Particolarmente allarmante è il fatto che ECOWAS si è riservata la possibilità di “utilizzare la forza” militare nel caso in cui le richieste non trovassero riscontro. Secondo Lei, c’è qualche piano diabolico? Si tratta di una guerra interna oppure è collegata in qualche modo con la guerra in Ucraina?
Le teorie complottiste non mi hanno mai convinto del tutto. Di solito, non nascono da un pensiero strategico-originario.
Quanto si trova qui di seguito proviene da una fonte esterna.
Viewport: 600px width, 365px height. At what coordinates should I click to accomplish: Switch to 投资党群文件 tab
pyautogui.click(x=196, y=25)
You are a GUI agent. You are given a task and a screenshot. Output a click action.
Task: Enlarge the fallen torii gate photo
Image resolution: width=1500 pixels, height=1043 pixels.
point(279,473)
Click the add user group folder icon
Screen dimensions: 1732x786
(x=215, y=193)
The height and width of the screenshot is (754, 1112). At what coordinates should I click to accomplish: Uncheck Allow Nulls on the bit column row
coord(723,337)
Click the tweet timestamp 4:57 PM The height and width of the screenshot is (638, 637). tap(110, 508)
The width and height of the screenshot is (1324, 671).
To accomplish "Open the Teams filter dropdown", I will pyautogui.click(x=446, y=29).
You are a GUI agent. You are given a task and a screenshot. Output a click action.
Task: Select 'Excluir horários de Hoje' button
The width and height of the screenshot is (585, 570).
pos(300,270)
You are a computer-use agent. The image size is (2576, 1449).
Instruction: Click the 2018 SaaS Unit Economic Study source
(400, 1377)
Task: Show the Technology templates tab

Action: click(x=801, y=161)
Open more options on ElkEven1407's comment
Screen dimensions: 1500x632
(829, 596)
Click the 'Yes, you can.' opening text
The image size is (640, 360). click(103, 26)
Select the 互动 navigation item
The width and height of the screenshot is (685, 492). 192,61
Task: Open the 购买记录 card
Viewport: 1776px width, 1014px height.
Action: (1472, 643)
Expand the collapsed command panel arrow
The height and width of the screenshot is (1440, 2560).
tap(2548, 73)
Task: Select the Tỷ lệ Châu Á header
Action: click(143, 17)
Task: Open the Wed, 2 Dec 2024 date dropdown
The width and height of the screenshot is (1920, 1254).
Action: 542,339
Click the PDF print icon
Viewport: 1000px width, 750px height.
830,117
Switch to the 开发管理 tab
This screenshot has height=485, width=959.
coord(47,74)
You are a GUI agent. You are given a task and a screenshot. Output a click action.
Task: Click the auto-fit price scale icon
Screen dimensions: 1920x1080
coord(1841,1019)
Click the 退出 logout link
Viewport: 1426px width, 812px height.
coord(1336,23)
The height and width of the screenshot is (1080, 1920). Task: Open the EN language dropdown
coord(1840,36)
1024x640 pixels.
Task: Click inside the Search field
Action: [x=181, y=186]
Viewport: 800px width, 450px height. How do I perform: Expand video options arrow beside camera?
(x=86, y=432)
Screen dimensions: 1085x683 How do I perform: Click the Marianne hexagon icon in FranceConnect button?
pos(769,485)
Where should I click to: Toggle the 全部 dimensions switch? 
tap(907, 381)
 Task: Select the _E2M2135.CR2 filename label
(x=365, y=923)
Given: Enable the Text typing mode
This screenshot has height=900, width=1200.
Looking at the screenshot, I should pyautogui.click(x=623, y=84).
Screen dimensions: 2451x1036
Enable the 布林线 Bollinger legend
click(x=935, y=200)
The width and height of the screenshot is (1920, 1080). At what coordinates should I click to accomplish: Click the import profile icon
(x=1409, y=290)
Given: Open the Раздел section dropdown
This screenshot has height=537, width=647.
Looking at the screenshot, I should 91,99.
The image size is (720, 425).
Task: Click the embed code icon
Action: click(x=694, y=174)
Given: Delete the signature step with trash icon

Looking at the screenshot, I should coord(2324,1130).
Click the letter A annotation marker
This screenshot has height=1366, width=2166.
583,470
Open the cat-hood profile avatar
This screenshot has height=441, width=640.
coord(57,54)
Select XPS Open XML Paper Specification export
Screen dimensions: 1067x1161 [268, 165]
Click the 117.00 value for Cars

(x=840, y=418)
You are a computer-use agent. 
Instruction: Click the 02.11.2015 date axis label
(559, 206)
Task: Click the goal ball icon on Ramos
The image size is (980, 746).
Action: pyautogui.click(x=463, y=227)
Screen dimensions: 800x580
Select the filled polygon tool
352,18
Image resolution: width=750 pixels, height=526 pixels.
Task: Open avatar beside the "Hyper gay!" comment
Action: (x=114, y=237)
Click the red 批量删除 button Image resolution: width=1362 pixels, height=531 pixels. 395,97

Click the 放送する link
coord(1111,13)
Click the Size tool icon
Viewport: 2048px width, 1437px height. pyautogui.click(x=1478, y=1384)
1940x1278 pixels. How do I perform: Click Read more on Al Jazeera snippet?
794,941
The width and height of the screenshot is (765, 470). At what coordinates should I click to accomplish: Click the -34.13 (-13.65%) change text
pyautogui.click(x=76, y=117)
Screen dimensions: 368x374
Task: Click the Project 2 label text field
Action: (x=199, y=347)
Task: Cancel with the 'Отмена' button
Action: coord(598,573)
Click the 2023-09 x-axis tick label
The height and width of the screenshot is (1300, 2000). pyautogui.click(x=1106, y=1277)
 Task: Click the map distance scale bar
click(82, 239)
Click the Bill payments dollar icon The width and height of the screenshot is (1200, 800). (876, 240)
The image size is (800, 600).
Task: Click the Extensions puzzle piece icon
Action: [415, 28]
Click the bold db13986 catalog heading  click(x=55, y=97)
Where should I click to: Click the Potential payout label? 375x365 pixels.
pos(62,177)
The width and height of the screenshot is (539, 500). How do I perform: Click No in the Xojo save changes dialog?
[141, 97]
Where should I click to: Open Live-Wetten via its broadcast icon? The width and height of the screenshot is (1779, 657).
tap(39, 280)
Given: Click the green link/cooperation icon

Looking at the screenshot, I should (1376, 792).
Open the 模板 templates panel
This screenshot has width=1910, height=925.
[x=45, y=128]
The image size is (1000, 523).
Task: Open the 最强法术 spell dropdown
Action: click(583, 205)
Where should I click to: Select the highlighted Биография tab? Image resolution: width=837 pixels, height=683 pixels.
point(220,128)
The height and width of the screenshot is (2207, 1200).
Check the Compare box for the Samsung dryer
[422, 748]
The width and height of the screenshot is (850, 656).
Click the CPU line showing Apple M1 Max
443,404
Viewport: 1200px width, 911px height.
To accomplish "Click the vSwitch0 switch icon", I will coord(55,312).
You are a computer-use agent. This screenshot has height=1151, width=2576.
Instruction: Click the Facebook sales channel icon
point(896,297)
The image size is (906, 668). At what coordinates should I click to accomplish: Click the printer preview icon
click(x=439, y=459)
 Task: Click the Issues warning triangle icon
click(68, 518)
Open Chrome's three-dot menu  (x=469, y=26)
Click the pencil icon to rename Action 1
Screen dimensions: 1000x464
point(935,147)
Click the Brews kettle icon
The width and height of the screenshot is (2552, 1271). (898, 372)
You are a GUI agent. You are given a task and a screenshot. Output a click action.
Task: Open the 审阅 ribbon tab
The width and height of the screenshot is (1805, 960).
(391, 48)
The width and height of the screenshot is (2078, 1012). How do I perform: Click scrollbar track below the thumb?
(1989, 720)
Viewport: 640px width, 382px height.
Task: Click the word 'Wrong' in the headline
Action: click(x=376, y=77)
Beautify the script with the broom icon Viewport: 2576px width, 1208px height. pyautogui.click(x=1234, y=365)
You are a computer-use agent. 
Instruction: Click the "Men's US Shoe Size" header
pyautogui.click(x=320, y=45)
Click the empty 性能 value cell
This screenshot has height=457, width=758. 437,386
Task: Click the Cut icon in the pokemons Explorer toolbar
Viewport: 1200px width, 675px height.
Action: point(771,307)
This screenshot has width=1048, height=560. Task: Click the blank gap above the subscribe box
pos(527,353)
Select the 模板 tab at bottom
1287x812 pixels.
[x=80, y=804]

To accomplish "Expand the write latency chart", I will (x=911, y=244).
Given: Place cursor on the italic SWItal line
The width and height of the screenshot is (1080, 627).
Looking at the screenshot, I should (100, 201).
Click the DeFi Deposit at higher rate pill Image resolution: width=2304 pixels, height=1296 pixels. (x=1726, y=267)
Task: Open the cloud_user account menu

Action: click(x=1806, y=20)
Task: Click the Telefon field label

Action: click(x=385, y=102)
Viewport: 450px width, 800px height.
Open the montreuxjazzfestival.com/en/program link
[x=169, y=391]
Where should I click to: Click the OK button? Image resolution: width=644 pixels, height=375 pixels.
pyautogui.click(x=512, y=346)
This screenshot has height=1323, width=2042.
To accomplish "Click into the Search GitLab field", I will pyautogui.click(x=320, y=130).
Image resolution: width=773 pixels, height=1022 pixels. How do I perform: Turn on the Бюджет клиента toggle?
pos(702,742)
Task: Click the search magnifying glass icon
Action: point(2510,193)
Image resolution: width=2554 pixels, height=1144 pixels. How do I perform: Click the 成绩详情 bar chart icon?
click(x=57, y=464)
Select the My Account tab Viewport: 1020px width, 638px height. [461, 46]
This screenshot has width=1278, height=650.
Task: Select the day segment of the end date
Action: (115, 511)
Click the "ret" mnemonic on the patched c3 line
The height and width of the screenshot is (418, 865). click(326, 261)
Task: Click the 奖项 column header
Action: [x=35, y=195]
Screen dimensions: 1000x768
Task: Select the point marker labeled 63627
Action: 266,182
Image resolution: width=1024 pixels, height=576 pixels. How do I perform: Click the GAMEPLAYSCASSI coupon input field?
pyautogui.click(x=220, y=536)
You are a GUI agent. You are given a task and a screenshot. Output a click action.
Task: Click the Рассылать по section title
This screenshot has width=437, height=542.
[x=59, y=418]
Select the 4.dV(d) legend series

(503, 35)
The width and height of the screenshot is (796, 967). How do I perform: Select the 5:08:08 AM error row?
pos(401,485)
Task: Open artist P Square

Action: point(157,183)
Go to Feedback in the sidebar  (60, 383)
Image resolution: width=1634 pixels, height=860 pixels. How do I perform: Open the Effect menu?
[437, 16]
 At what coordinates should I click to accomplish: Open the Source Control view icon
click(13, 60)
Piuttosto, in base alle contingenze e alle congiunture, vengono poste a spiegazione, anche eclatante, di fatti complessi, meritevoli di ben più ampi approfondimenti. Forse ECOWAS e la Nigeria vogliono difendere, anche a costo dell’utilizzo della forza, la debole democrazia del Niger, ma, dal punto di vista geopolitico, quella zona del mondo comprende un territorio in cui i colpi di stato si susseguono rapidamente e in cui i regimi militari si alternano
frequentemente con quelli democratici. Non mi pare che la difesa della democrazia sia il problema reale sul territorio, casomai, strumentalmente, in altre parti del mondo. Proprio stamattina (16 agosto, ndr), leggevo che, ieri, 17 soldati del Niger sono stati uccisi in scontri con i Jihadisti vicino al confine con il Mali. Cosa possono avere a che fare questi scontri con le vicende internazionali?
Ciò che preme, al massimo, ad alcune potenze straniere potrebbe essere mantenere il territorio in stato d’instabilità politica per potersi garantire forniture economiche (uranio soprattutto), che in tempo di guerra è meglio siano stabili. Al di là di queste evenienze, con i miei limiti di conoscenza, non riesco proprio ad immaginare nessi strategici diretti ed efficaci tra guerre europee e colpi di Stato africani. Del resto, se si pensa che i militari, dopo il Golpe, hanno anche nominato un civile, nella persona di Ali Mahaman Lamine Zeine, come Primo Ministro, dopo avere, nell’immediatezza
del colpo di Stato, dato disponibilità alla tregua e alle trattative, si comprende bene che i problemi non sono prioritariamente internazionali: né di tipo militare, né di tipo politico, né di tipo religioso.
Non lo sono dal punto di vista della politica strategica, costruens. In limine, lo sono dal punto di vista destruens, come dicevo prima.
L’addestramento dell’esercito nigerino, il braccio armato di uno dei pochi governi democratici rimasti nella regione fino a pochi giorni fa e allineato con l’Occidente, è stato al centro della missione internazionale. Lo stesso esercito che, flagellato da divisioni interne, oggi si rivolta contro le istituzioni democratiche che avrebbe dovuto difendere. Perché?
La disponibilità immediata prima alla tregua e poi alla trattativa da parte dei golpisti e la successiva nomina di un civile come Primo Ministro, insisto, anche se sembrerò caparbio nel mio essere controcorrente, mi fanno escludere che si tratti di un piano internazionale, per esempio, anti-americano e/o filo-sovietico. Leggendo, tra le righe, la vicenda, ma probabilmente sbaglierò, mi sembra piuttosto – e su queste vicende politiche ho certamente maggiore competenza che sulla politica internazionale del Sahel – una faida interna al sistema di potere cosiddetto democratico. Il
Presidente eletto, destituito, Mohamedd Bazoum, in effetti, era una sorta di delfino del precedente Presidente Mahamadou Issoufou, a sua volta amico, se non leader, del Generale Abdourahamane Tchiani, capo del gruppo militare che ha realizzato il colpo di stato. La sensazione che tutto possa, essenzialmente, nella complessità caratterizzante sempre la semplicità, spiegarsi in una faida interna a un gruppo di potere democratico, è molto forte. Ciò mi sembra verosimile e non riduttivo.